• [WORK REQUIRED] In the data that follows, find the line with "Instruction: Open the Instagram social link"; transcribe it, every later line up to the one with "This screenshot has width=801, height=508.", and that line as well, exactly and with no others.

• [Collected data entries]
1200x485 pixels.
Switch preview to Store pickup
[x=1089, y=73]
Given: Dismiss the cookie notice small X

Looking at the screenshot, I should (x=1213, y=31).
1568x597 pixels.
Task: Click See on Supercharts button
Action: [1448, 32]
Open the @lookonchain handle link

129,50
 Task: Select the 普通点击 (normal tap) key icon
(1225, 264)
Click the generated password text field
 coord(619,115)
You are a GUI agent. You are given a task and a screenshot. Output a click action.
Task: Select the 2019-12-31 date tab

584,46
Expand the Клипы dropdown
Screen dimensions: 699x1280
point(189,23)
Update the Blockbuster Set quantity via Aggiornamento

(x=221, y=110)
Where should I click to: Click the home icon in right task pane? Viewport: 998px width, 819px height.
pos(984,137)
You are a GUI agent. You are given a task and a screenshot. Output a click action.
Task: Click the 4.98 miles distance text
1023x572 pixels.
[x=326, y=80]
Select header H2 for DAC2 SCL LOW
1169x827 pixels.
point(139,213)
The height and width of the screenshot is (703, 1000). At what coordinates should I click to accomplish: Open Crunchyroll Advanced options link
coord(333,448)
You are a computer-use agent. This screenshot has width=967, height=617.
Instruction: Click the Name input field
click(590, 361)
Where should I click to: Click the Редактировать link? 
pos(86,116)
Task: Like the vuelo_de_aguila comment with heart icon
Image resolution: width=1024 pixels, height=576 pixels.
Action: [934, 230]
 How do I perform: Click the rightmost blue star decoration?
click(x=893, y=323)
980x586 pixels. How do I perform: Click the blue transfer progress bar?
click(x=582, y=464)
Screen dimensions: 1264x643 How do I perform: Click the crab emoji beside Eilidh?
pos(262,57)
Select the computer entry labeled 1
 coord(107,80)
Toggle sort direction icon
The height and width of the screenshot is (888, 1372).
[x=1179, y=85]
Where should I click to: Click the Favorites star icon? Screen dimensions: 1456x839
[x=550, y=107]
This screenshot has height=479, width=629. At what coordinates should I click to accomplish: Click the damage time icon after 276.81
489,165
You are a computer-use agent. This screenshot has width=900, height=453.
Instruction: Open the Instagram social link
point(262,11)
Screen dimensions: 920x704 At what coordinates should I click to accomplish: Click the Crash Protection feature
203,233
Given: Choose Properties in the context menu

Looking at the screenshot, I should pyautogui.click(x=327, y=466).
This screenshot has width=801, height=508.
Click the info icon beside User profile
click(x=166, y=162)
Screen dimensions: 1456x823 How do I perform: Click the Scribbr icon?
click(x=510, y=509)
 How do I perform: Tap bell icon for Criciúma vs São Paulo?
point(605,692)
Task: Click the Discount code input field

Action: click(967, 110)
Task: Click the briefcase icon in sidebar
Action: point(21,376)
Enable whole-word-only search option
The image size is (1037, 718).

• [EXPECTED ANSWER]
Instruction: Open the Instagram social link
point(262,11)
Screen dimensions: 920x704 At what coordinates should I click to accomplish: Click the Crash Protection feature
203,233
Given: Choose Properties in the context menu

Looking at the screenshot, I should pyautogui.click(x=327, y=466).
This screenshot has width=801, height=508.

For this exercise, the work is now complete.